“Joe” (nome fictício), 29 anos. O "Joe" aceitou logo participar do projecto, mas com condição de não ser identificado, nem ele nem o seu filho. “Tu vais perceber quando eu contar a minha história”, disse-me. A conversa foi toda em inglês, e foi a entrevista mais longa que já fiz.
"Eu nasci aqui em S. Miguel, Rabo de Peixe. Os meus pais emigraram para o Canadá quando eu era muito novo e eu fiquei a morar com os meus avós durante vários anos, mas era horrível. Eu tinha muito problemas e passei por muita coisa pelas quais as crianças normais não têm de passar. Nós tínhamos muitas dificuldades e tínhamos de lutar muito por tudo, por comida, por trabalho...não haviam trabalhos, era difícil pôr comida na mesa." Com cerca de 9 anos, o "Joe" mudou-se para o Canadá, sem mais do que um bilhete para Toronto e um passaporte. Num país que desconhecia por completo, foi viver com os seus pais, duas pessoas que também desconhecia: "Eu já não os via há tanto tempo, acho que nem tinha 2 anos quando foram embora e nem os reconheci. Foi tão difícil. Sabes o que me aconteceu na primeira semana? O meu irmãozinho tinha uma bicicleta, eu eu nem sabia o que era ter uma bicicleta, e comecei a correr atrás dele, estava descalço, estava em Toronto, descalço!, e eu tanto corri atrás dele que me perdi, não sabia onde estava. Depois um polícia viu-me, assim descalço e perdido, e tomou conta de mim. Deu-me um saco de batatas fritas e levou-me a casa. Mas a minha mãe disse logo 'este vai ser problemático!'", contou rir. Num tom bastante mais sério diz: "eu sempre fui um bocadinho problemático. Eu bem que tentei, eu fui para a escola... mas a minha mãe precisava de dinheiro, e eu comecei a trabalhar, talvez com uns 12 anos."

• • • •

#### Tarefas do exercício
1. Indica se cada afirmação concorda com o relato do Joe, respondendo sim ou não e citando as palavras decisivas do texto: (a) O Joe nasceu em Rabo de Peixe. (b) O Joe mudou-se para o Canadá com cerca de 12 anos. (c) Foi um polícia que levou o Joe a casa depois de ele se perder.
2. Escreve a continuação do relato do Joe a partir da última frase apresentada.
As linhas que vêm a seguir provêm de outra fonte.

#### Entradas para localizar texto e elementos
• • • •

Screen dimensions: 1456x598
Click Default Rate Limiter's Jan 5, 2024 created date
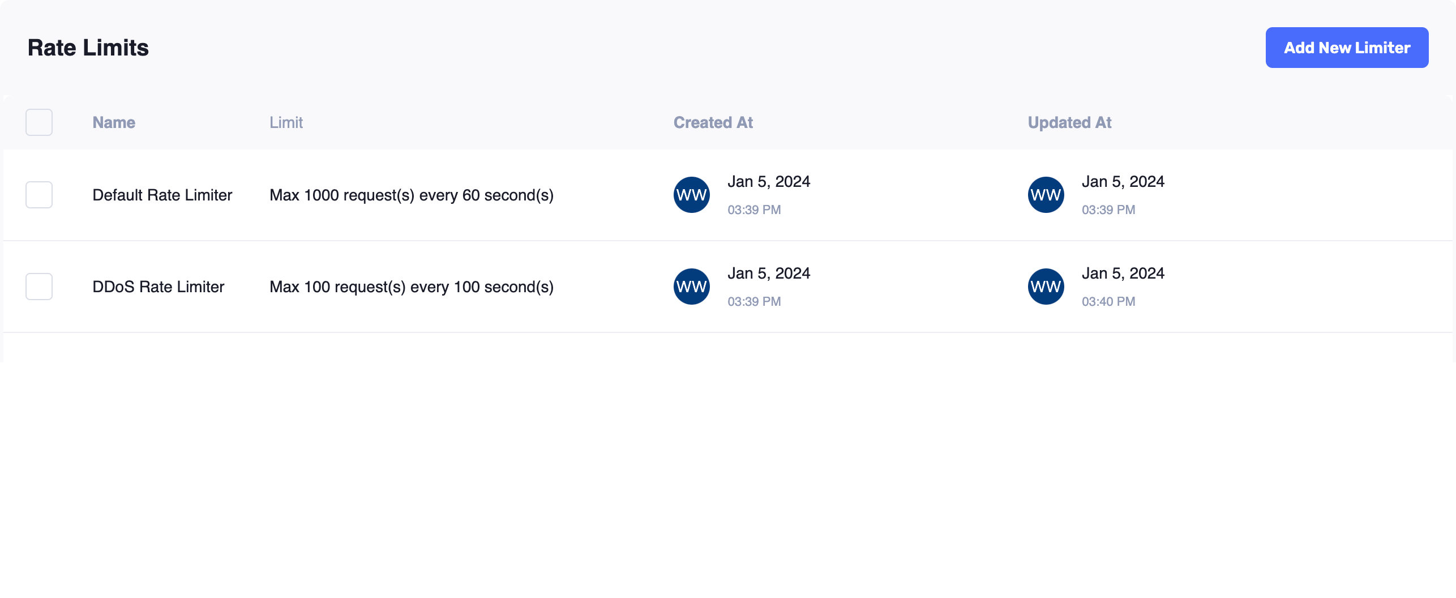pyautogui.click(x=768, y=181)
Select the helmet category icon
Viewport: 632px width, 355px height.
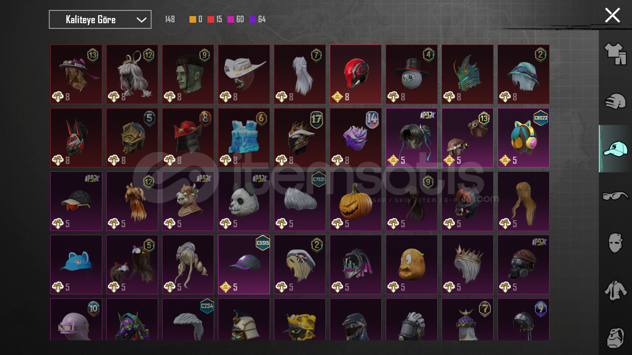[615, 101]
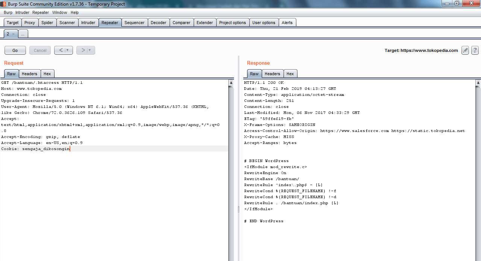Go to the previous request with the back arrow
The image size is (481, 261).
click(x=61, y=50)
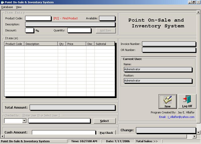Click the Description column header in items grid
This screenshot has width=201, height=144.
pyautogui.click(x=41, y=44)
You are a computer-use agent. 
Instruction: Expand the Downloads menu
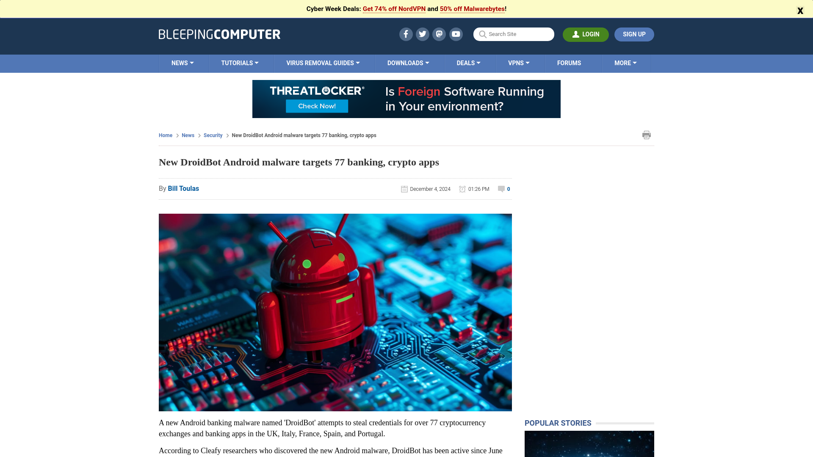pos(408,63)
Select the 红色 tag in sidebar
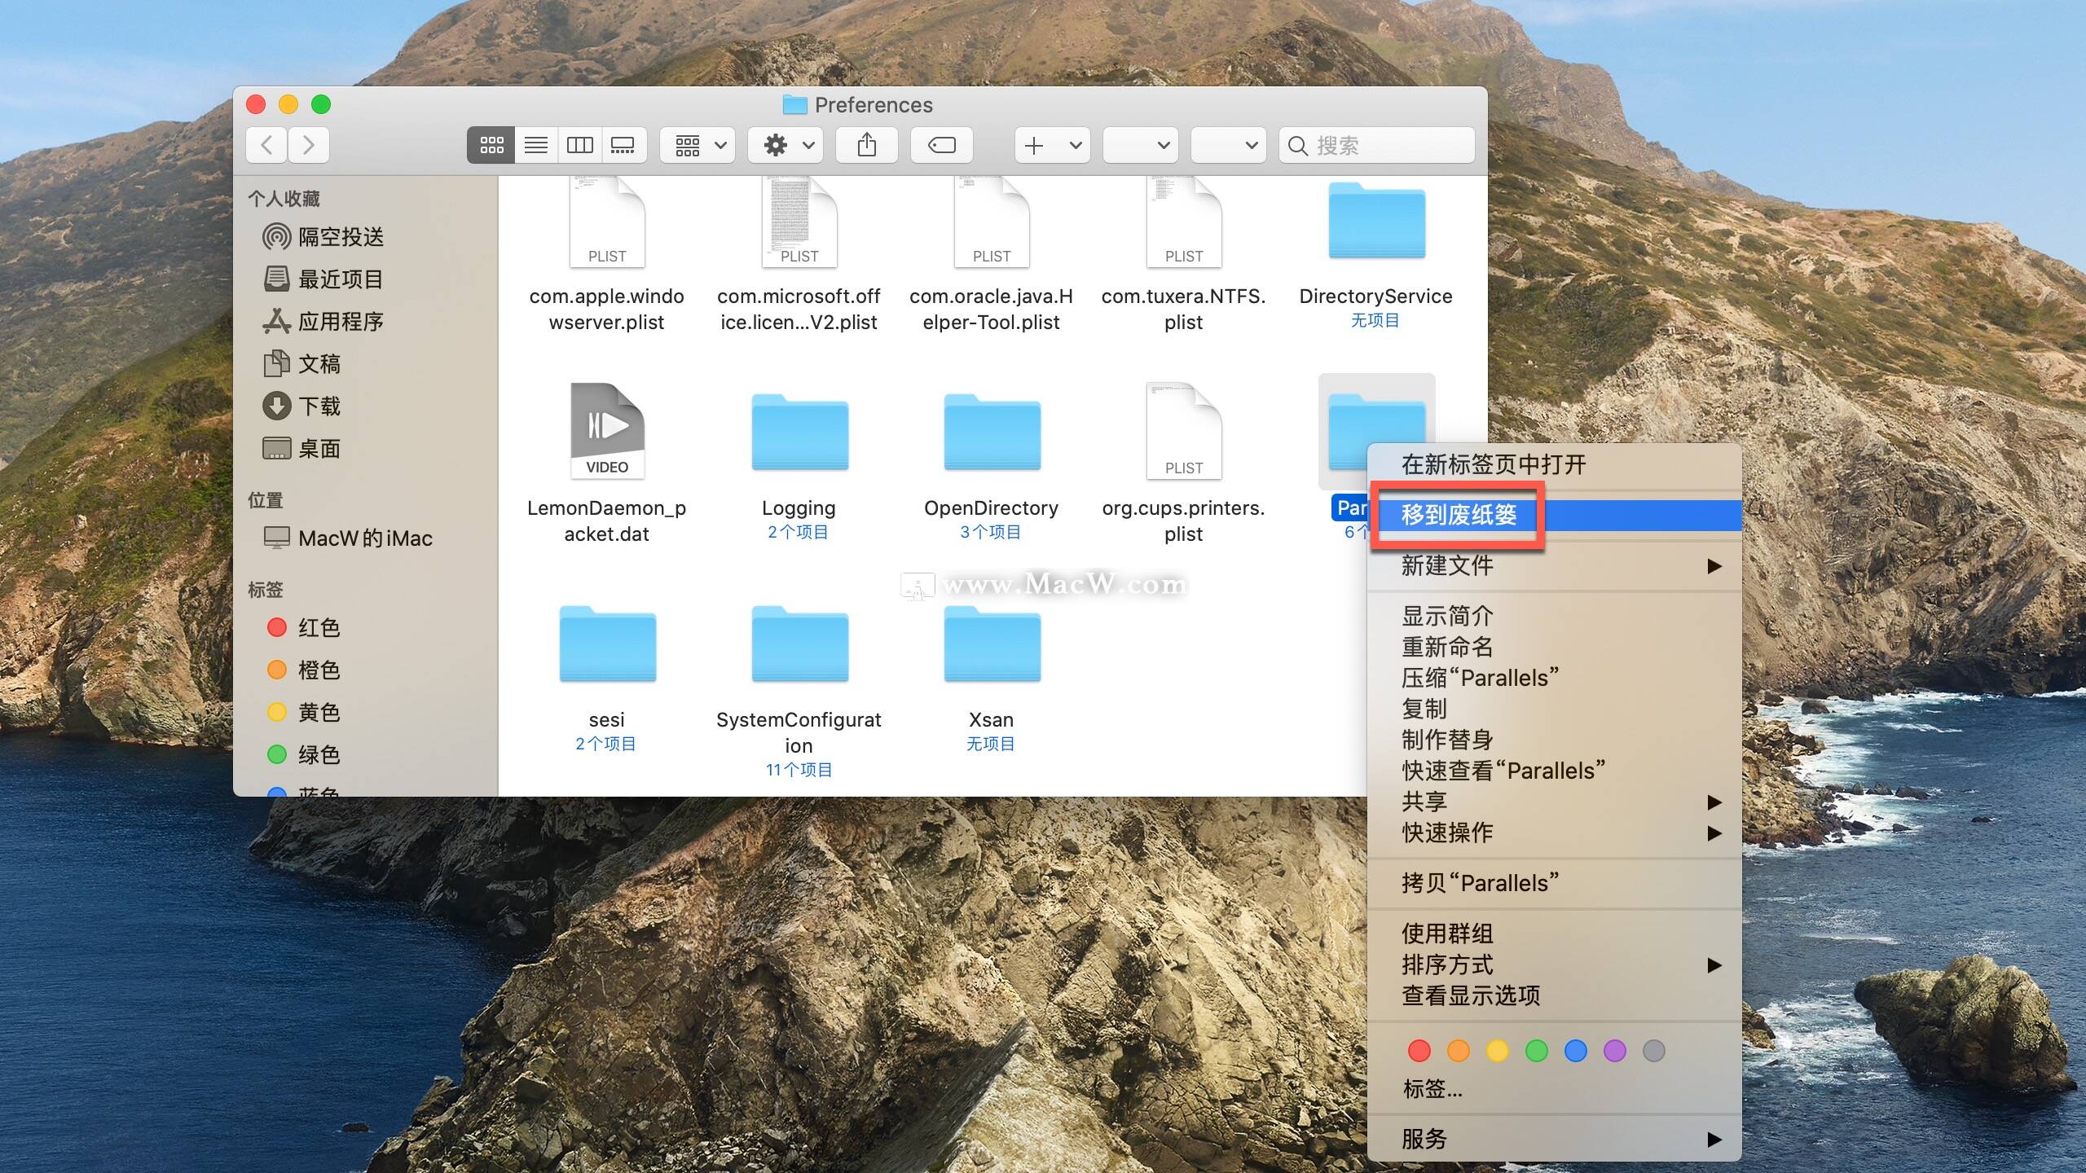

• • • •

#### Resultados esperados
1.
(a) Sim: "Eu nasci aqui em S. Miguel, Rabo de Peixe."
(b) Não: "Com cerca de 9 anos, o "Joe" mudou-se para o Canadá"
(c) Sim: "Deu-me um saco de batatas fritas e levou-me a casa."

2.
Mas foi em 2008 que o "céu desabou" completamente: "eu tinha de fazer dinheiro, não arranjava trabalho e não podia deixar o meu irmãozinho a passar necessidades.... Comecei a vender droga. Fiz o que tinha de fazer para sobreviver. É claro que não é a vida que queremos, percebes? A ideia de sucesso é trabalhar duro e ser um bom cidadão, mas a verdade é que tens de ir à luta, ninguém te vai aparecer à porta com um prato de comida.” Depois quando o seu registo criminal o trouxe de volta para a ilha onde teve uma infância tão difícil. "Não tínhamos nada legalizado, os meus pais foram deportados. E depois foi a minha vez, porque fui condenado por ‘crime de ofensa corporal’, não tive grande opção, era ele ou eu. Foram tempos perigosos. Fui deportado e foi difícil, não havias trabalhos. Dei o meu nome no fundo de emprego há 5 anos e ainda nada. Conta que tudo aconteceu de uma forma muito natural porque o negócio da droga reina nesta ilha. Diz não vender nas ruas e que pouco tem contacto físico com as drogas, apenas sabe como se movimentar nos círculos certos e as pessoas "tratam de tudo". Ainda hoje em dia sente a necessidade de continuar no negócio porque tem uma mulher e um filho e quer poder sustentar a sua família, mas reforça que "se me derem um trabalho, eu garanto que o aceito". Com um ar de orgulho com o seu miúdo ao colo, diz-me: "eu tenho um filho agora, tudo é diferente. O meu primeiro filho!, eu sempre quis ter filhos e quando ele nasceu.... 'man', foi o melhor dia da minha vida. Eu faço o melhor que posso todos os dias para sustentá-lo. Vender drogas, fazer dinheiro."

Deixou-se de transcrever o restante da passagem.